1) Captain Smith had been receiving a steady stream of messages throughout the day from ships moving through the North Atlantic warning of icebergs,

2) speed was actually increased, making it likely Titanic would arrive earlier than expected in New York, a big deal in that era, and,

3) (you’ve heard this) there were 16 lifeboats for more than 2,200 passengers.

But, again, why was the iceberg not visible sooner?

Maltin began piecing together meteorological data. Titanic was moving into an area of the North Atlantic where the freezing water of the Labrador Current was pushing into the warm water of the Gulf Stream. Perfect conditions were now being created for a cold-water mirage, or refraction. This mirage would have “lifted” the horizon, cloaking an iceberg that should have been visible at least 30 minutes before impact.  It was, the captain of one ship said, “a most deceiving night,” making it impossible to see where sky ended and sea began.
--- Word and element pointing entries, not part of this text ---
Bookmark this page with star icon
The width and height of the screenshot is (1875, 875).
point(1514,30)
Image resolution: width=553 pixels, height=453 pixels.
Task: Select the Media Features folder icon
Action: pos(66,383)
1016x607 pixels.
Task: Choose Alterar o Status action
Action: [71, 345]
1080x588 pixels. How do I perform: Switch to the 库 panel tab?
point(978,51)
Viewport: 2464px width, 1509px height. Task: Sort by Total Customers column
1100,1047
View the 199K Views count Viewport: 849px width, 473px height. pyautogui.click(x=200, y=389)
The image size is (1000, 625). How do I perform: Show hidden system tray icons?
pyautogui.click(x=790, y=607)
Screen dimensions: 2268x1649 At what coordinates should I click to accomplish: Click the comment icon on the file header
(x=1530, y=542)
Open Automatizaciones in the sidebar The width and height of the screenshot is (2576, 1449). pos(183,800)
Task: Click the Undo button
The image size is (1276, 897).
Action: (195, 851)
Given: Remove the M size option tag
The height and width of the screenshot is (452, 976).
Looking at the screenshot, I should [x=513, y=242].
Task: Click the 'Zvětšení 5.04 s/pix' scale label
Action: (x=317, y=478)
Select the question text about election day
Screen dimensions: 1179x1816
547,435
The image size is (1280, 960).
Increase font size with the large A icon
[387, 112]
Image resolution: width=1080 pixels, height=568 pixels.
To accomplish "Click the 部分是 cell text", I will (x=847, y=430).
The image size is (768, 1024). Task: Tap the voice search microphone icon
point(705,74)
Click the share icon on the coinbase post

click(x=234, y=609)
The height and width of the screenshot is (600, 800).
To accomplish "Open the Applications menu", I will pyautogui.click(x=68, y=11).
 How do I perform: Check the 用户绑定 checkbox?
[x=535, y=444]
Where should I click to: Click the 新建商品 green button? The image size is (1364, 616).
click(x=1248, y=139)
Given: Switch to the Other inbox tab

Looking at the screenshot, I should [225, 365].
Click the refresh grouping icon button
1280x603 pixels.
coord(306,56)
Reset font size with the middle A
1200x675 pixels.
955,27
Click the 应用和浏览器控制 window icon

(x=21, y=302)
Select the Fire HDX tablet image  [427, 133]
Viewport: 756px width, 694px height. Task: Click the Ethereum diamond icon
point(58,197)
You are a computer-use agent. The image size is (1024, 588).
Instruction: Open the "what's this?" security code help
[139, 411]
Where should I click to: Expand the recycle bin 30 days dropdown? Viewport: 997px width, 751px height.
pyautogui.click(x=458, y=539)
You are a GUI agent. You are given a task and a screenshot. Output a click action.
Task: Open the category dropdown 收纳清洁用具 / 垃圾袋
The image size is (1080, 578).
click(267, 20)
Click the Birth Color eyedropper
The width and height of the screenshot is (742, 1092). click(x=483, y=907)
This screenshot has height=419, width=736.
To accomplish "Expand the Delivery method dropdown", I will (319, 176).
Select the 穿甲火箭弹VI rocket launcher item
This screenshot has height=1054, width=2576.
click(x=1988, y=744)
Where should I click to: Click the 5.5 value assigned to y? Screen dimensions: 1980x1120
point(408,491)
I think about this while reading Job’s searing words in chapter 10:

Why have you brought me out of the womb? O, that I had perished and no one had seen me! Stop! Leave me alone, that I may take a little comfort before I go . . . to the land of darkness and the shadow of death, without any order . . . where even the light is like the darkness.

Job gazes across a dark, silent expanse of pain and sees an indistinct horizon. Suffering distorts his vision. Even death seems just a vaporous refraction. He won’t sink. But he’s in a tough place.

Are you willing to take an honest look at current conditions? 

Are difficult circumstances distorting your view of your future – which, in reality, you know is in God’s hands?